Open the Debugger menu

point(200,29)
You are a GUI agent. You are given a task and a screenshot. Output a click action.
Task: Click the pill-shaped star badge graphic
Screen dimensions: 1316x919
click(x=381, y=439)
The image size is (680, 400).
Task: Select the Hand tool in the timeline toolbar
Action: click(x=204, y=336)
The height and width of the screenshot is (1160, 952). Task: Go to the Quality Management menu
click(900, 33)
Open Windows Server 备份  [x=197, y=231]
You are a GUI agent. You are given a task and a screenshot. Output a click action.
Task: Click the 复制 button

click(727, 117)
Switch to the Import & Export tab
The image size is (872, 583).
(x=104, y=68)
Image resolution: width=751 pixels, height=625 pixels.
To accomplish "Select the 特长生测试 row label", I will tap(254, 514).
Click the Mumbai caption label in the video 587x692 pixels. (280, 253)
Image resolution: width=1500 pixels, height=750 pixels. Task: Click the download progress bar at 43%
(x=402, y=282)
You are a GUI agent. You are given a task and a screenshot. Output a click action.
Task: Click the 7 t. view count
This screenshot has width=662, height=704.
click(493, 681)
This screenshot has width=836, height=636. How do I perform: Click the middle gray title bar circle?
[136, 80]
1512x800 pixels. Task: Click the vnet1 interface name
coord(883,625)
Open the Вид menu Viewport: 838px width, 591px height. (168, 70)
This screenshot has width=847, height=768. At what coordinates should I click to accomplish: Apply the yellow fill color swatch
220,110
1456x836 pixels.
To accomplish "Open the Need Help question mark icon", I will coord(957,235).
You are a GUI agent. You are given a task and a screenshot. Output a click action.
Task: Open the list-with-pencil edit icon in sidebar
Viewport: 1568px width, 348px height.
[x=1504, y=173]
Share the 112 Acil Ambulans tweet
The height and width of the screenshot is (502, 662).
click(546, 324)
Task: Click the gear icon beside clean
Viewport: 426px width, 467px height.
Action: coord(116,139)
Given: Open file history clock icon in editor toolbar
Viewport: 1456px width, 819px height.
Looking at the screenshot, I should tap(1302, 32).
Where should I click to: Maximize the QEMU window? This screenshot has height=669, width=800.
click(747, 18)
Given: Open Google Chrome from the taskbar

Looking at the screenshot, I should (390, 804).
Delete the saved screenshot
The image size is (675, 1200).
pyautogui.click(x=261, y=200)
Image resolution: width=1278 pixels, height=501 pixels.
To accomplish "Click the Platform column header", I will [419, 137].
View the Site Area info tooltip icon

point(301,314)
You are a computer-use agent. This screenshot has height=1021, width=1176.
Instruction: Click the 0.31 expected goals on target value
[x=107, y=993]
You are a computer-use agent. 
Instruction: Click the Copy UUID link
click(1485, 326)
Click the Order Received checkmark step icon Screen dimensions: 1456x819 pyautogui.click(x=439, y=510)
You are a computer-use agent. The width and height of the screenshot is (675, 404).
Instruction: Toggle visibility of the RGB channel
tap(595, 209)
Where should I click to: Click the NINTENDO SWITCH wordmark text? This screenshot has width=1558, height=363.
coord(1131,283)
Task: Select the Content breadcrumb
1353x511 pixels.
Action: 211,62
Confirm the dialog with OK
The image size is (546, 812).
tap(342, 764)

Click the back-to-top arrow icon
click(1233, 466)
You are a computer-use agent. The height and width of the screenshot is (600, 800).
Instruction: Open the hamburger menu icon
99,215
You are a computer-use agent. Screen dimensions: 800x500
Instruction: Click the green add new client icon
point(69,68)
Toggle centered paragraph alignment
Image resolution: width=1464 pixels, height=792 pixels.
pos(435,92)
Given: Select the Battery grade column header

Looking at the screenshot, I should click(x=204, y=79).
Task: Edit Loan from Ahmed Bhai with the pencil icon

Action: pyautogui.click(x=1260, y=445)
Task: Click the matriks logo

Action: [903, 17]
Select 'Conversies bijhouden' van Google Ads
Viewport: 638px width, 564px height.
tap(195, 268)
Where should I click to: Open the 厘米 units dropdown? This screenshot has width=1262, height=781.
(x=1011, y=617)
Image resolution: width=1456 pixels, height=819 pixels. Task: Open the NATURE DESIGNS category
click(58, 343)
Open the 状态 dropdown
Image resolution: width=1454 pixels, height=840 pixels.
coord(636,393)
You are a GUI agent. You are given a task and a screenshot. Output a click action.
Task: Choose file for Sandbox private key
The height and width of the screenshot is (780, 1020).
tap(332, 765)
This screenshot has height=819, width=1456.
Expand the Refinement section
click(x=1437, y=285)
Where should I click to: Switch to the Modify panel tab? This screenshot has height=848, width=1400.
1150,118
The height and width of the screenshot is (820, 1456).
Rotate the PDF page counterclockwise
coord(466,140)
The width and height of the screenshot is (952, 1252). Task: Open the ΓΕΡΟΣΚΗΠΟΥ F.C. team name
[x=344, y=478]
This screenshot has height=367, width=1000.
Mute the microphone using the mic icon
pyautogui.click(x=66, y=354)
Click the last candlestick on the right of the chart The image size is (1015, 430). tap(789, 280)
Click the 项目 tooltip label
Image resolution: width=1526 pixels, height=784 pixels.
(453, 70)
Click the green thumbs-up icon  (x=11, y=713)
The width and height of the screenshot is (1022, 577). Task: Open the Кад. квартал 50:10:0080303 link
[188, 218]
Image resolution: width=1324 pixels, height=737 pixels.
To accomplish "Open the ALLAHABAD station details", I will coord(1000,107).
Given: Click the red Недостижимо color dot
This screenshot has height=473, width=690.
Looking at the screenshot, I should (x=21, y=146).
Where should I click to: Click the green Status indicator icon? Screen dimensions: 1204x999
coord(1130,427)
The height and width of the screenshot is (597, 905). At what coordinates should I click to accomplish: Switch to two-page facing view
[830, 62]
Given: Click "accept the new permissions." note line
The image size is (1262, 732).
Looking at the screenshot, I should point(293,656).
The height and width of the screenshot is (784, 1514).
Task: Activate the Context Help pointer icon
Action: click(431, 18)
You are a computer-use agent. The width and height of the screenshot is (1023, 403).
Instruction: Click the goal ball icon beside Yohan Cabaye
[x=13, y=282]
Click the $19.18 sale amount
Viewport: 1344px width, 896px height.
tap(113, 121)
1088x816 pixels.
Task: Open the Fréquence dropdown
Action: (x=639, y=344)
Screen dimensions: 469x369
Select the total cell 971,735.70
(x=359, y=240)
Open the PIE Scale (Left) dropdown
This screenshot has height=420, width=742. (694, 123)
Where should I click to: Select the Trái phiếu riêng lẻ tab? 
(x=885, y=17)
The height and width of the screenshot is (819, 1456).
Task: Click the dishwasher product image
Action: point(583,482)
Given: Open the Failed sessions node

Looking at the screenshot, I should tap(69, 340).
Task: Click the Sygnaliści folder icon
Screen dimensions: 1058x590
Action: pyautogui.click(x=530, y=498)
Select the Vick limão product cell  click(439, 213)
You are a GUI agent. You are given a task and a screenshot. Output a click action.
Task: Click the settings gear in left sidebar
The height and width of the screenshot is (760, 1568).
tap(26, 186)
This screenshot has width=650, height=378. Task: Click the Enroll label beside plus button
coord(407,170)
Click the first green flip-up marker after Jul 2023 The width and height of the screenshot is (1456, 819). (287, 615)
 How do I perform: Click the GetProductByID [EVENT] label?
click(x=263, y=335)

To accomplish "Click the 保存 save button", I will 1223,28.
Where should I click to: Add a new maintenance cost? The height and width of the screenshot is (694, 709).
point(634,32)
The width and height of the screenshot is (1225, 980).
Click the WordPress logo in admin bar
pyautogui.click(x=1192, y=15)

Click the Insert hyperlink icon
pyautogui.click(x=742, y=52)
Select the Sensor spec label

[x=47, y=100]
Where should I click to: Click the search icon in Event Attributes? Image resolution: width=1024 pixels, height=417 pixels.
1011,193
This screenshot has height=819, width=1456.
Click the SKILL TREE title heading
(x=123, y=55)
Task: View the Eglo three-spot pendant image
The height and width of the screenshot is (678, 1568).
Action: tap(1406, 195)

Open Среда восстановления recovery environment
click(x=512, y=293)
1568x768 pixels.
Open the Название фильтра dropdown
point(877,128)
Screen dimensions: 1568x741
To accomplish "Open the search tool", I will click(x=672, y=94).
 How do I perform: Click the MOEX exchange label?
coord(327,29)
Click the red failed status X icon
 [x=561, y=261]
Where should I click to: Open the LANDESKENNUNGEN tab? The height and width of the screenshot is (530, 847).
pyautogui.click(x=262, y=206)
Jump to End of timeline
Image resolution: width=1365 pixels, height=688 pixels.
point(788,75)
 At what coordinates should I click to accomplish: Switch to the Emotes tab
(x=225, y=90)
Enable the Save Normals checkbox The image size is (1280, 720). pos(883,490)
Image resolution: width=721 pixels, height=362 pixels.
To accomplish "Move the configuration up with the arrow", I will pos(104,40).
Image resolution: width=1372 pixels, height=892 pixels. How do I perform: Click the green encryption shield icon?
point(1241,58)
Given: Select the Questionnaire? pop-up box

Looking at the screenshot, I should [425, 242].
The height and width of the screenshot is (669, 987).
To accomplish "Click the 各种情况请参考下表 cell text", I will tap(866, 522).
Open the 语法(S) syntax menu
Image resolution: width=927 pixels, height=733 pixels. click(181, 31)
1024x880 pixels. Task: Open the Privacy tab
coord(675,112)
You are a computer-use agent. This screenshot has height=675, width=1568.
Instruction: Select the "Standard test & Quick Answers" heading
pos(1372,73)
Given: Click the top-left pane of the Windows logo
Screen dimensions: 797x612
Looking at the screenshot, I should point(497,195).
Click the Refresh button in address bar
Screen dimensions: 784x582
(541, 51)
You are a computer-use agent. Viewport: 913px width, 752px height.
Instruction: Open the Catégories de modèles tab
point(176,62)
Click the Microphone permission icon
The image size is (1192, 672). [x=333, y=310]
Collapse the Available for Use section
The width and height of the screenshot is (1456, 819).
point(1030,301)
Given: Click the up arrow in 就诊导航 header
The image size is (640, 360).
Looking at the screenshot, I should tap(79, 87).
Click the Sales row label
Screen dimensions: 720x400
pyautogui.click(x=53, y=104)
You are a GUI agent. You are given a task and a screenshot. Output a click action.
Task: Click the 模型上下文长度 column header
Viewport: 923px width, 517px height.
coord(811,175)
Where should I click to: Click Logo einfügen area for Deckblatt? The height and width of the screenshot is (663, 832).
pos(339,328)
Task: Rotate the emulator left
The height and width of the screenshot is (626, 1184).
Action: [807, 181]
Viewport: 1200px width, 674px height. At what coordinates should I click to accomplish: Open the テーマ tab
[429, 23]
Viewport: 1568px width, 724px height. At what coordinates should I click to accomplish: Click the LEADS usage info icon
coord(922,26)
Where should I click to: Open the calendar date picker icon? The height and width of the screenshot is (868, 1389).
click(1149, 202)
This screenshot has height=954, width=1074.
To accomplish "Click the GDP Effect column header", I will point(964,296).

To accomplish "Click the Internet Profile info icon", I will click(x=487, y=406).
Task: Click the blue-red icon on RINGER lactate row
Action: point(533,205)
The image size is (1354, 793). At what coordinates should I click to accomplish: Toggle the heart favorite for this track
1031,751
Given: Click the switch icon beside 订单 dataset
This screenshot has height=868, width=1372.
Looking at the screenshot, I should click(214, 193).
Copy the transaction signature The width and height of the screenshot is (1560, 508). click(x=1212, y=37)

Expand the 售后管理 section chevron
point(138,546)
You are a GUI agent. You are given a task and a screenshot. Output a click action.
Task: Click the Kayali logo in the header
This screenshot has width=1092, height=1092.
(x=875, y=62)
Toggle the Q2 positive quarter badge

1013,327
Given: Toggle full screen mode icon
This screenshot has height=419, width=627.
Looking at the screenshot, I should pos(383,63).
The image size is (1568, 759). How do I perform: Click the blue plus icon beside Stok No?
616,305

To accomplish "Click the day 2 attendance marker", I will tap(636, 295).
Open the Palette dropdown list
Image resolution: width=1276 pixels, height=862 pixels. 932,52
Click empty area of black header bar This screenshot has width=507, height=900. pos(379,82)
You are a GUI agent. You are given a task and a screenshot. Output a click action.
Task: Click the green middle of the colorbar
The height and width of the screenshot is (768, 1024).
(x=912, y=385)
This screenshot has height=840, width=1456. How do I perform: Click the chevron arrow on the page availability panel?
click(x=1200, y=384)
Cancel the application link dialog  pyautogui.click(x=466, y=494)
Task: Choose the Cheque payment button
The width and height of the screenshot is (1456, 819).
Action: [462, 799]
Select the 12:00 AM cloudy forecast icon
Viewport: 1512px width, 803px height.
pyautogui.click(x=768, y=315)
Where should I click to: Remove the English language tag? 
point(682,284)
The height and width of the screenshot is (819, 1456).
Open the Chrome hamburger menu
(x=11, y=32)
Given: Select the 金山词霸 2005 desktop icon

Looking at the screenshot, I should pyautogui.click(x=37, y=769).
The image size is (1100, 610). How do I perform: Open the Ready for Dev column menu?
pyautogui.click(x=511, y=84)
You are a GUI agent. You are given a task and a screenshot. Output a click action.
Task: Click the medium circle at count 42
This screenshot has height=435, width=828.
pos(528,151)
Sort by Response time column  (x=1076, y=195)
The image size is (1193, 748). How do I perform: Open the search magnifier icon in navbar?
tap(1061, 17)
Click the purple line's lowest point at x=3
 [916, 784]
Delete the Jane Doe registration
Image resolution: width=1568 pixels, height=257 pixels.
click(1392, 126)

+++

_Task requirements_
Render everything from the start of the records above down to the line containing "Action: click(x=204, y=336)", both included, as a Markdown table with the columns No. and Line. Number each row and leave out blank lines.

_Solution to this task_
| No. | Line |
|---|---|
| 1 | Open the Debugger menu |
| 2 | point(200,29) |
| 3 | You are a GUI agent. You are given a task and a screenshot. Output a click action. |
| 4 | Task: Click the pill-shaped star badge graphic |
| 5 | Screen dimensions: 1316x919 |
| 6 | click(x=381, y=439) |
| 7 | The image size is (680, 400). |
| 8 | Task: Select the Hand tool in the timeline toolbar |
| 9 | Action: click(x=204, y=336) |